“El poder protege a los suyos”: la indignación por el retiro millonario del jefe de la Caminera detenido

Por Matías Gvozdenovich – Presidente Bloque UCR

Como representante del pueblo de Córdoba, no puedo quedarme callado ante una de las decisiones más indignantes que hemos visto en los últimos tiempos. El paso a retiro del jefe de la Policía Caminera, Maximiliano Ochoa Roldán —hoy detenido por su presunta participación en una asociación ilícita— no solo genera estupor en la ciudadanía, sino que exhibe de forma grosera cómo el poder político puede ser utilizado para proteger a los propios, incluso cuando están sospechados de graves delitos.

Ochoa Roldán no fue suspendido. No fue apartado con la firmeza que el momento exige. Fue beneficiado. Sí, beneficiado. Porque mientras avanza una investigación judicial que lo involucra por haber usado su cargo para obtener información sensible y favorecer el delito, el Gobierno decidió premiarlo con el retiro activo, permitiéndole acceder a una jubilación millonaria, como si se tratara de un funcionario ejemplar.

Esta situación no solo ofende el sentido común, sino que contradice los mecanismos que el propio marco normativo prevé para este tipo de casos.

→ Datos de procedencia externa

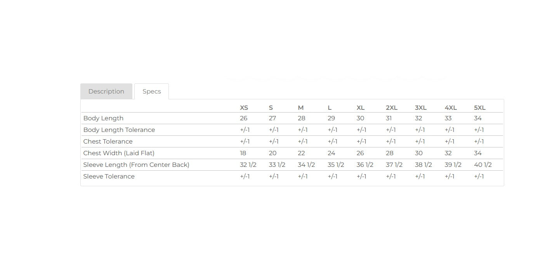Viewport: 557px width, 272px height.
Task: Click the 4XL column header
Action: pos(451,108)
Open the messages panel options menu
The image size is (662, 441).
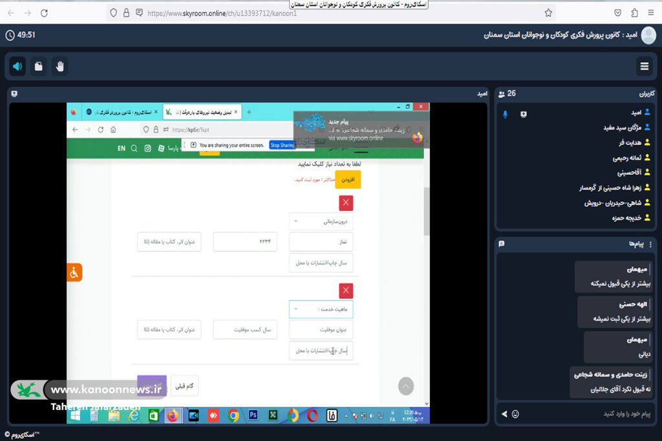coord(650,244)
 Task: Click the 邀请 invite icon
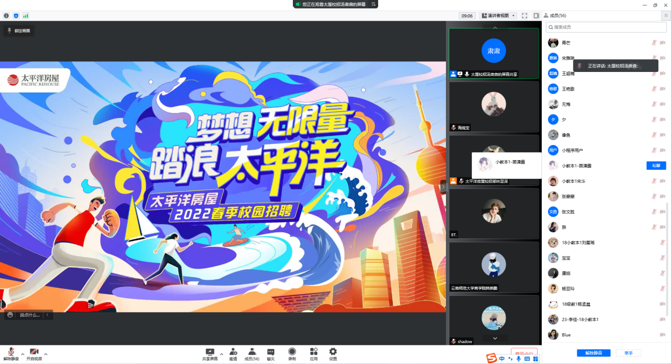click(x=233, y=353)
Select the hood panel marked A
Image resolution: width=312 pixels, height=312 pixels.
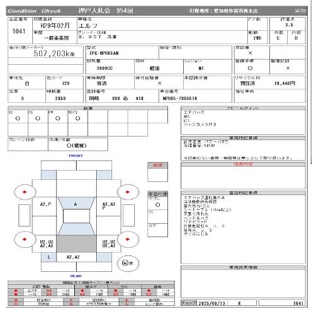coord(76,203)
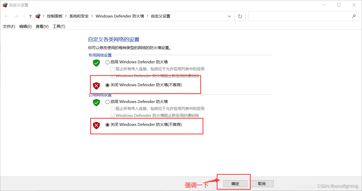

El artículo 70 inciso “a” de la Ley Provincial 9728, que regula el Régimen para el Personal con Estado Policial, establece claramente la posibilidad de pasar a situación pasiva a quienes estén siendo investigados penalmente. Esa habría sido la vía legal, ética y prudente. Pero el gobernador Llaryora y su ministro de Seguridad, Juan Pablo Quinteros, decidieron mirar para otro lado y utilizar una interpretación forzada de la ley para proteger a un hombre de su círculo cercano.

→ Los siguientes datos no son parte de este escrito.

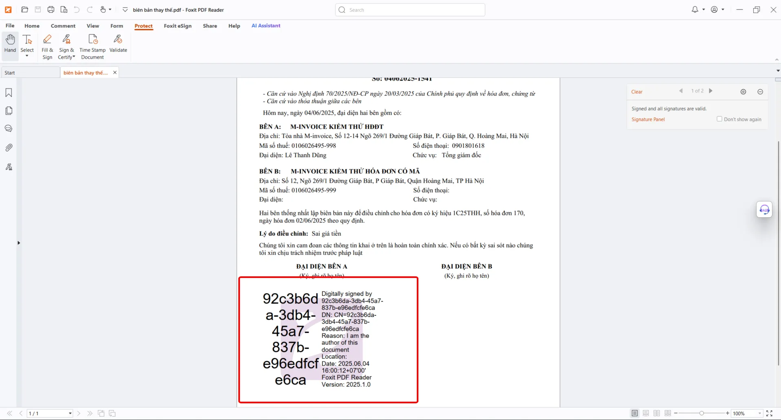This screenshot has width=781, height=420.
Task: Switch to continuous page view mode
Action: [646, 413]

¿De qué sirve que nos llenemos la boca hablando de transparencia institucional y de lucha contra la corrupción, si cuando los hechos nos ponen a prueba, la respuesta del Gobierno es la de garantizar privilegios a los sospechados?

Hoy la sociedad ve con impotencia cómo las normas parecen aplicarse con severidad para unos y con benevolencia extrema para otros. Mientras muchos policías honestos se juegan la vida en las calles, sin reconocimiento y con sueldos magros, el jefe detenido por una asociación ilícita se asegura una vejez confortable, sostenida por el aporte de los cordobeses.

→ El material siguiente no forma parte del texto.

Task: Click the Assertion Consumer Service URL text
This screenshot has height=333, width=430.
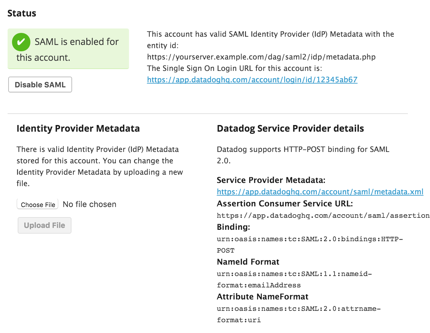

Estamos ante un caso que hiere de lleno la confianza ciudadana en las instituciones. La lucha contra la corrupción y la depuración de las fuerzas no puede ser solo un discurso. Necesita gestos concretos. Y este no lo fue. Fue exactamente lo contrario: un acto de encubrimiento político disfrazado de legalidad.

Desde nuestro bloque no vamos a dejar pasar este atropello. Vamos a seguir exigiendo explicaciones, vamos a pedir informes, y vamos a impulsar que se aplique la Ley como corresponde. Porque si no hay justicia para todos, entonces hay impunidad para algunos. Y eso no lo vamos a permitir.